(Dataset records)
* * * * * * *
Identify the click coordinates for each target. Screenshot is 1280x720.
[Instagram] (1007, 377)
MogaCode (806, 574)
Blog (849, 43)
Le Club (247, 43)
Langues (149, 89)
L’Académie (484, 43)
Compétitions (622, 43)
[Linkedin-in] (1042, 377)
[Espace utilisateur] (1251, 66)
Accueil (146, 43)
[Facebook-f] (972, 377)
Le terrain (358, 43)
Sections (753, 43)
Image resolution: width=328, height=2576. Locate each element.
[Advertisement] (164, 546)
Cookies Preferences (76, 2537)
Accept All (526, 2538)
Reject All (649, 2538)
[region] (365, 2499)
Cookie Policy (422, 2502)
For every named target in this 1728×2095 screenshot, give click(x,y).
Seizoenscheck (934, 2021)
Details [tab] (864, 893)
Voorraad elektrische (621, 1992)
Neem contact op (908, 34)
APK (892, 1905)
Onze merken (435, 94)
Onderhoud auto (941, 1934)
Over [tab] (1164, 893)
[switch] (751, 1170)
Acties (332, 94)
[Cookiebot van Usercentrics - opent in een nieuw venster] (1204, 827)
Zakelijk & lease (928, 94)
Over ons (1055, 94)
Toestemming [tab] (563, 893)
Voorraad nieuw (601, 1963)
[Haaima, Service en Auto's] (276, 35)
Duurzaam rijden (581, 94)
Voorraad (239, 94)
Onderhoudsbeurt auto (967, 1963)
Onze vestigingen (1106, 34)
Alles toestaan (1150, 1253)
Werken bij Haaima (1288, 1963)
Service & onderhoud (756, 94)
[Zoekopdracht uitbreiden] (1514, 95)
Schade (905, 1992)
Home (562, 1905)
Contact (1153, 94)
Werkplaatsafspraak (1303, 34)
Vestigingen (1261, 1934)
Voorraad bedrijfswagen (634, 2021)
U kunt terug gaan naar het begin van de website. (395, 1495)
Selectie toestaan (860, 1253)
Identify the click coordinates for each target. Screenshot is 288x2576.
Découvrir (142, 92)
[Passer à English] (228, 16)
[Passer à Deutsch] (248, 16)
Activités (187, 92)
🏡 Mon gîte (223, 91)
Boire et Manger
* * * * * * *
**Exercise brief**.
Each line above from the one with "Reject All (649, 2538)" up to and including the one with "[Passer à English] (228, 16)" must be set down exactly, and no line outside that span may appear.

**Solution to the problem**.
Reject All (649, 2538)
[region] (365, 2499)
Cookie Policy (422, 2502)
For every named target in this 1728×2095 screenshot, give click(x,y).
Seizoenscheck (934, 2021)
Details [tab] (864, 893)
Voorraad elektrische (621, 1992)
Neem contact op (908, 34)
APK (892, 1905)
Onze merken (435, 94)
Onderhoud auto (941, 1934)
Over [tab] (1164, 893)
[switch] (751, 1170)
Acties (332, 94)
[Cookiebot van Usercentrics - opent in een nieuw venster] (1204, 827)
Zakelijk & lease (928, 94)
Over ons (1055, 94)
Toestemming [tab] (563, 893)
Voorraad nieuw (601, 1963)
[Haaima, Service en Auto's] (276, 35)
Duurzaam rijden (581, 94)
Voorraad (239, 94)
Onderhoudsbeurt auto (967, 1963)
Onze vestigingen (1106, 34)
Alles toestaan (1150, 1253)
Werken bij Haaima (1288, 1963)
Service & onderhoud (756, 94)
[Zoekopdracht uitbreiden] (1514, 95)
Schade (905, 1992)
Home (562, 1905)
Contact (1153, 94)
Werkplaatsafspraak (1303, 34)
Vestigingen (1261, 1934)
Voorraad bedrijfswagen (634, 2021)
U kunt terug gaan naar het begin van de website. (395, 1495)
Selectie toestaan (860, 1253)
Identify the click coordinates for each target. Screenshot is 288x2576.
Découvrir (142, 92)
[Passer à English] (228, 16)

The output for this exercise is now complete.